BARI – “A Bari vecchia quando un bambino ha la febbre, non c’è dottore che tenga”. E’ un vecchio detto barese e si riferisce a una pratica tanto diffusa quanto misteriosa: “il taglio dei vermi”. Questa prassi, diffusa ancora nelle zone più popolari della città, consiste nel liberare un bambino da questi cosiddetti “vermi”, presenti in un punto imprecisato dell’addome, che provocherebbero mal di pancia e febbre alta.
I metodi usati non hanno nulla a che fare con la medicina, ma si possono collocare quasi nell’ambito dell’esorcismo.
Dice la signora Maria, di Valenzano: «Da piccola io avevo sempre mal di pancia e ogni tanto mi portavano da una signora che mi metteva sulle mani un olio caldo, faceva delle croci, un massaggio e sussurrava delle preghiere». Anche Salvatore riferisce che sua nonna «mimava l’uso delle forbici sulla sua pancia, recitando a bassa voce misteriose parole e dando un pizzicotto all’altezza dell'ombellico
Don Franco Lanzolla, parroco della Cattedrale di Bari, ci spiega: «Questa pratica è un insieme tra magico, sacro e terapeutico, tramandata in senso ereditario femminile, con la consegna a colei che la riceve di non rivelare mai i fatti, né la formula».
Neanche il prete conosce questa formula, anche se lui cerca di dare un significato realistico alla faccenda. «Si tratta di una prassi di medicina popolare e sociale con effetto placebo – sottolinea - considerando che i cibi di scarsa qualità e le fasciature favoriscono dolori addominali. Si fa rilassare il bambino con un massaggio quasi pranoterapeutico che toglie ansia e nevrosi. E questa pratica avviene con la dolcezza di una mano “materna” : la donna come uno sciamano si carica di negatività rilasciando positività».

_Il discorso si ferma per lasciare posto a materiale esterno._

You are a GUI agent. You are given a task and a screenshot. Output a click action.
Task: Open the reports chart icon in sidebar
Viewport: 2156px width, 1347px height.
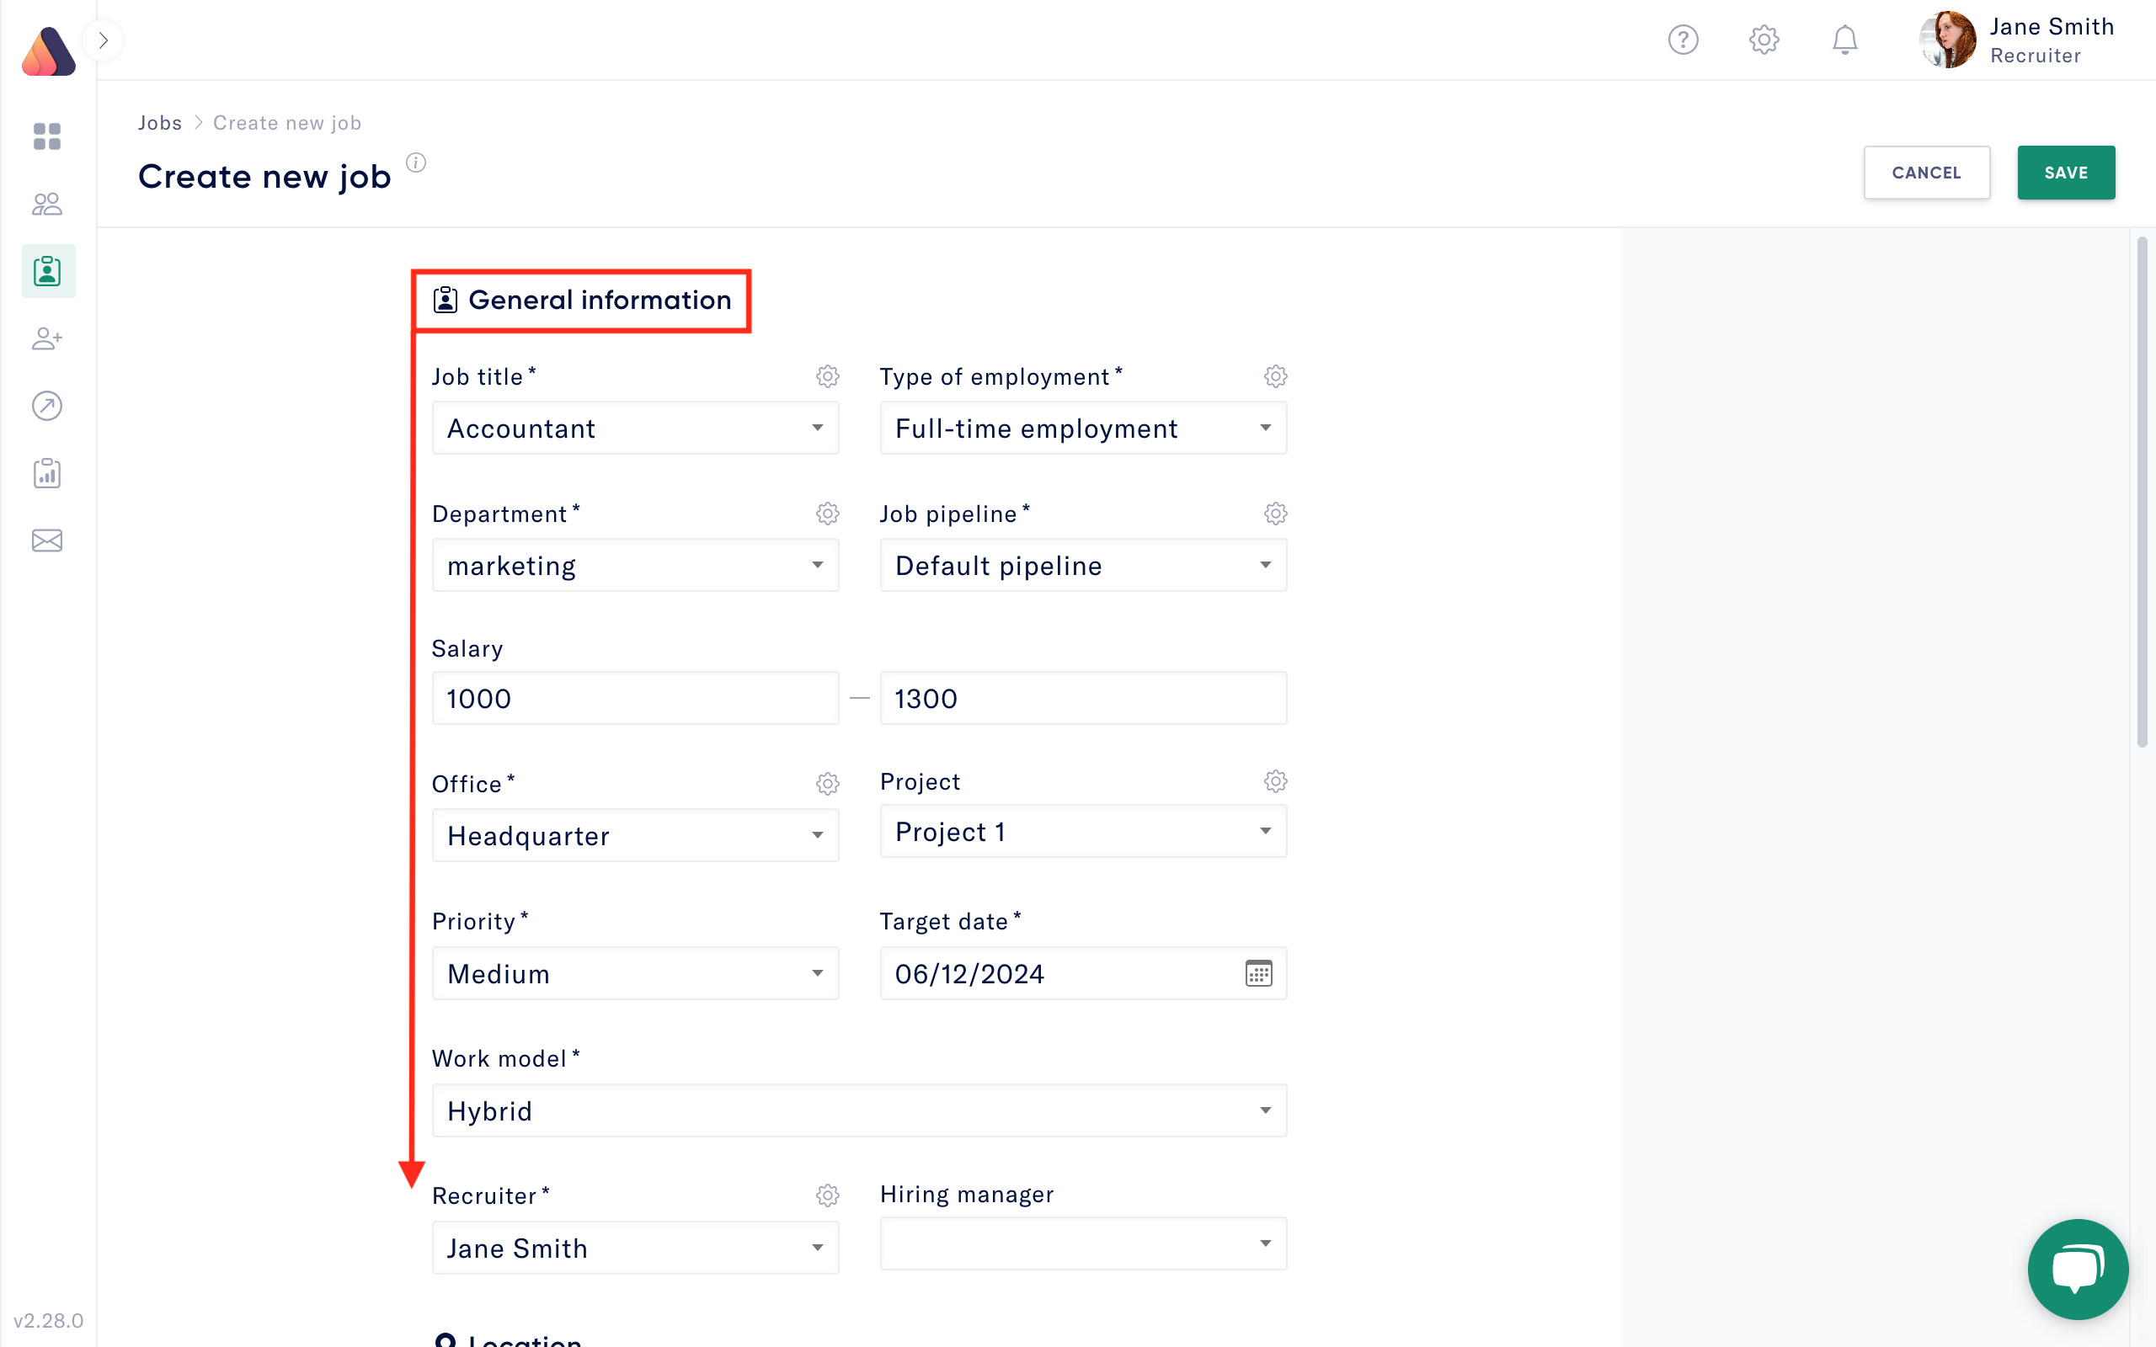coord(46,473)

Scortati dalla nostra “guida”, la signora Tonia, decidiamo quindi di incontrare in vico Dei Gesuiti, in piena Bari vecchia, una vera “tagliatrice di vermi”: la signora Porziella.
«Anch’io non credevo a certe cose – ci dice subito Porziella -. Ho imparato diversi anni fa, quando una sera, a una signora che sapeva tagliare i vermi si rivolse una mamma di colore con in braccio il proprio figlio con la febbre alta, che piangeva. All’epoca quella era l’unica famiglia di colore qui a Bari vecchia e le persone non erano abituate ad avere a che fare con gente dalla pelle diversa. Insomma la tagliatrice non riusciva a trovare il coraggio di toccare quel bambino nero. Ma io mi impietosì e le chiesi di insegnarmi quella pratica per poter dare sollievo al piccolo. Mi disse quello che dovevo fare e da allora se qualcuno sta male e posso dare una mano, io lo faccio».
Le chiediamo in cosa consista il taglio dei vermi. «Non so come funzioni e su cosa influisca – ci risponde - so solo che i bambini dopo stanno meglio. Va fatto in tre sedute e mai di domenica e a Pasqua. I piccoli devono poter essere in grado di capire, devono essere “predisposti”: non possono essere lattanti».
Non possiamo a questo punto esimerci dal porre la domanda sul quale sia la formula recitata durante il taglio, ma Porziella è irremovibile. «Non voglio rivelare cosa si dice – afferma - perché sono cose brutte, sono bestemmie. Sono costretta a pronunciarle solo per cercare di far star bene il bambino, ma prima di procedere dico sempre “Gesù perdonami”. Per la fede che ho in Dio non dovrei bestemmiare, ma l’amore per chi ho davanti, sofferente, viene prima».